As you write out the lines from the one containing "The image size is (1512, 812)." through the last line of the records, keep them exact and leave out pictures.

[Dataset entries]
[Start of section]

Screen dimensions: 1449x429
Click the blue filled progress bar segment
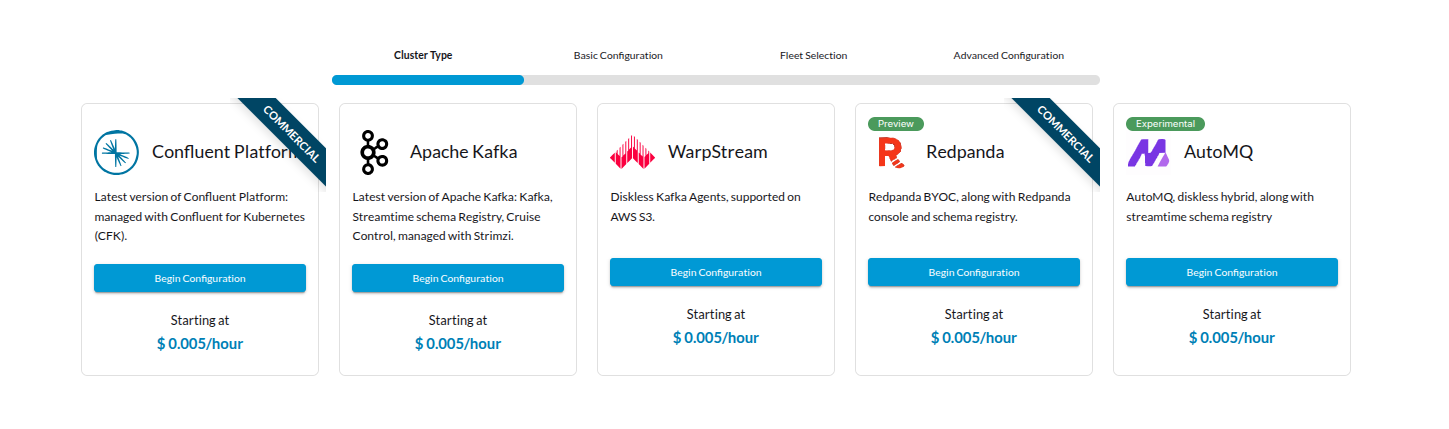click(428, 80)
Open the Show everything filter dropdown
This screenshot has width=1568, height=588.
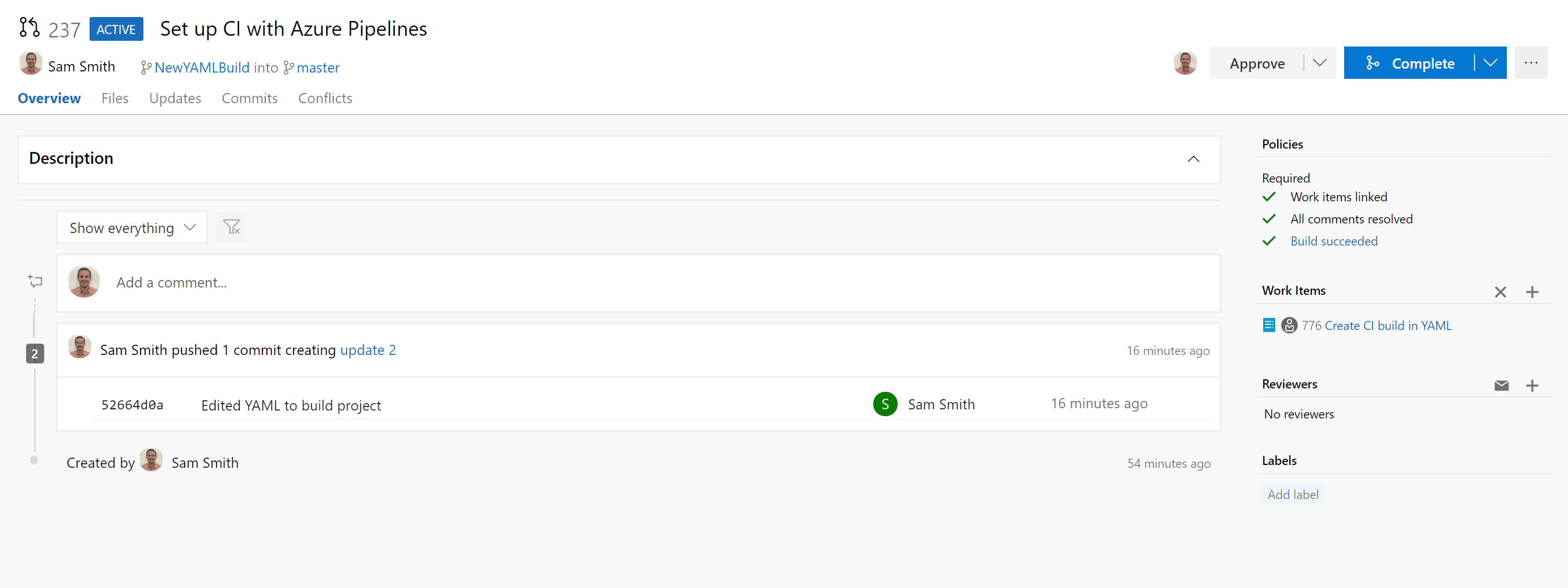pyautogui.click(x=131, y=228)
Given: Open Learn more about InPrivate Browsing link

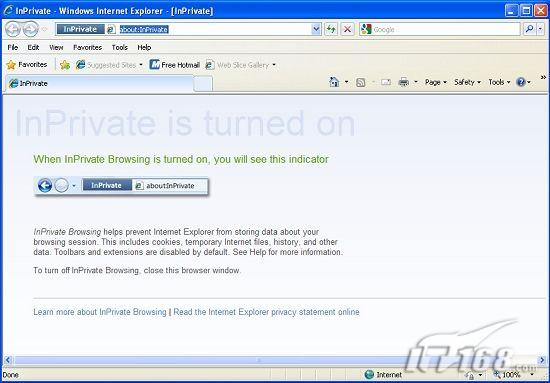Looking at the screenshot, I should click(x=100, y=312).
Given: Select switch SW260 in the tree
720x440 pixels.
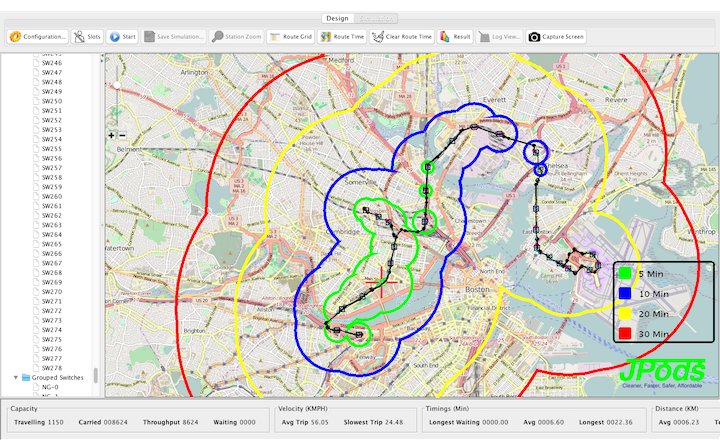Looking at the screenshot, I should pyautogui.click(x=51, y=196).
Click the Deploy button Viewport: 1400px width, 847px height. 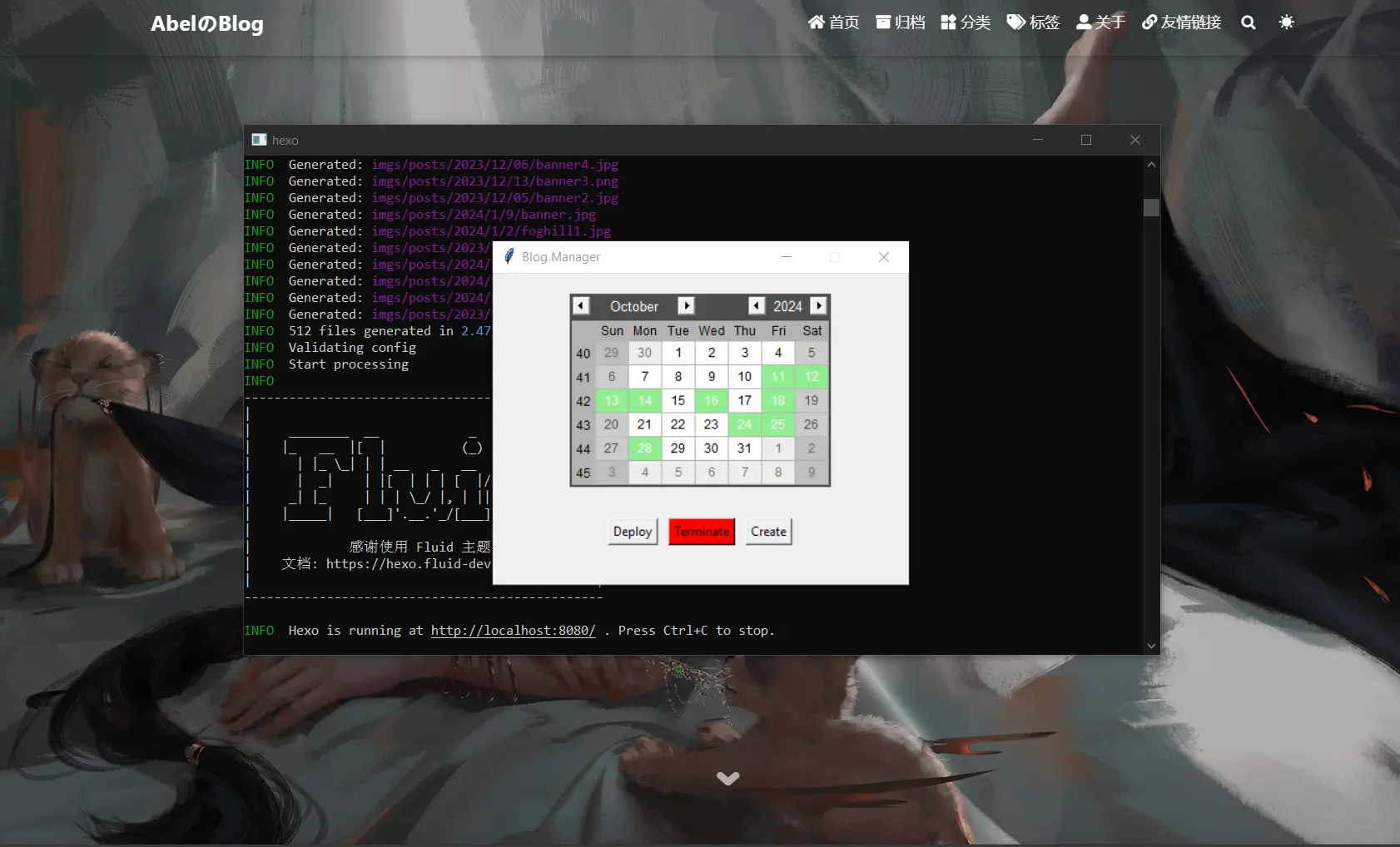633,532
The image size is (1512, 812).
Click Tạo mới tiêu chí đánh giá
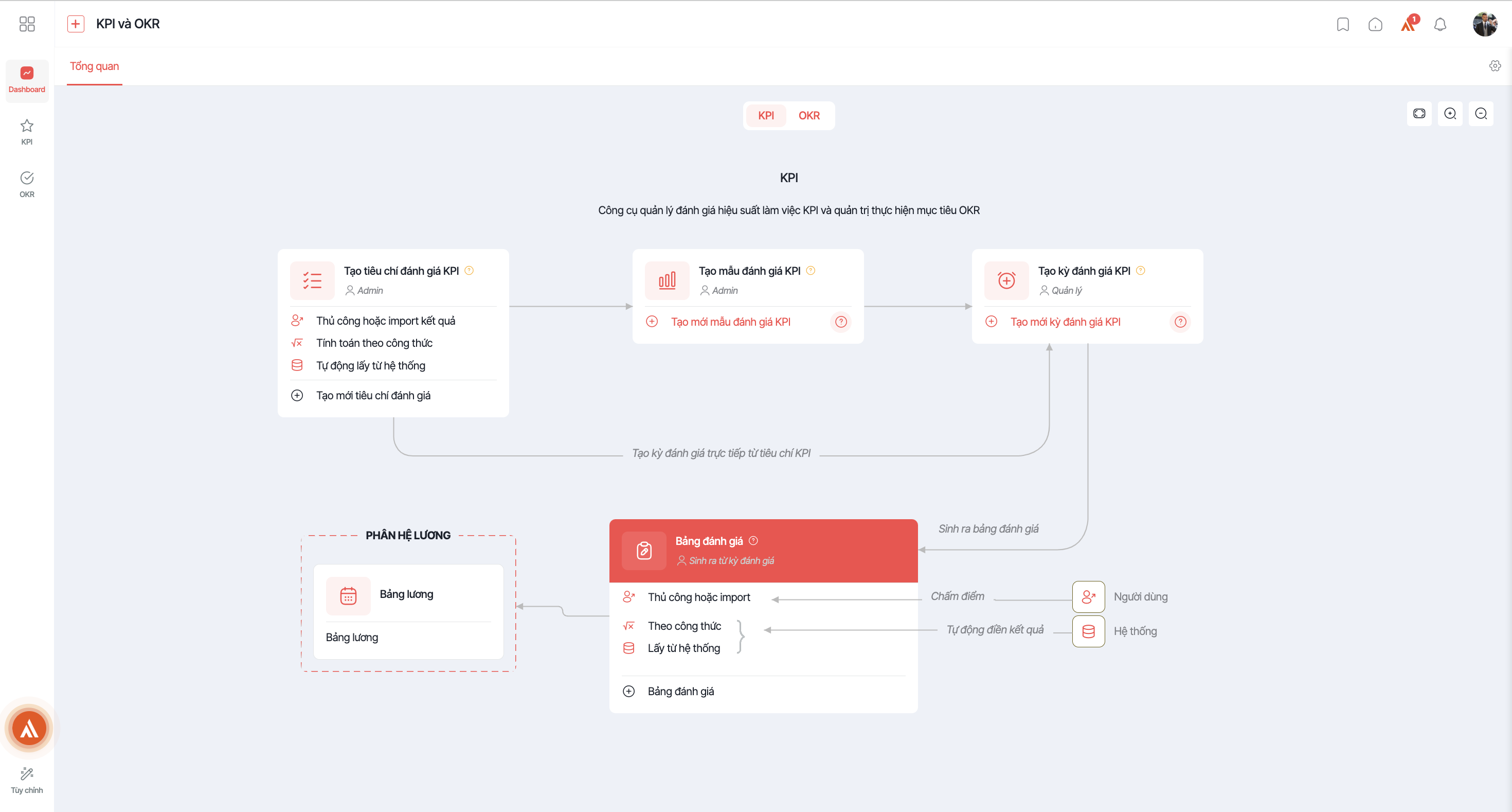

[End of section]

» Answer for this exercise:
The image size is (1512, 812).
Click Tạo mới tiêu chí đánh giá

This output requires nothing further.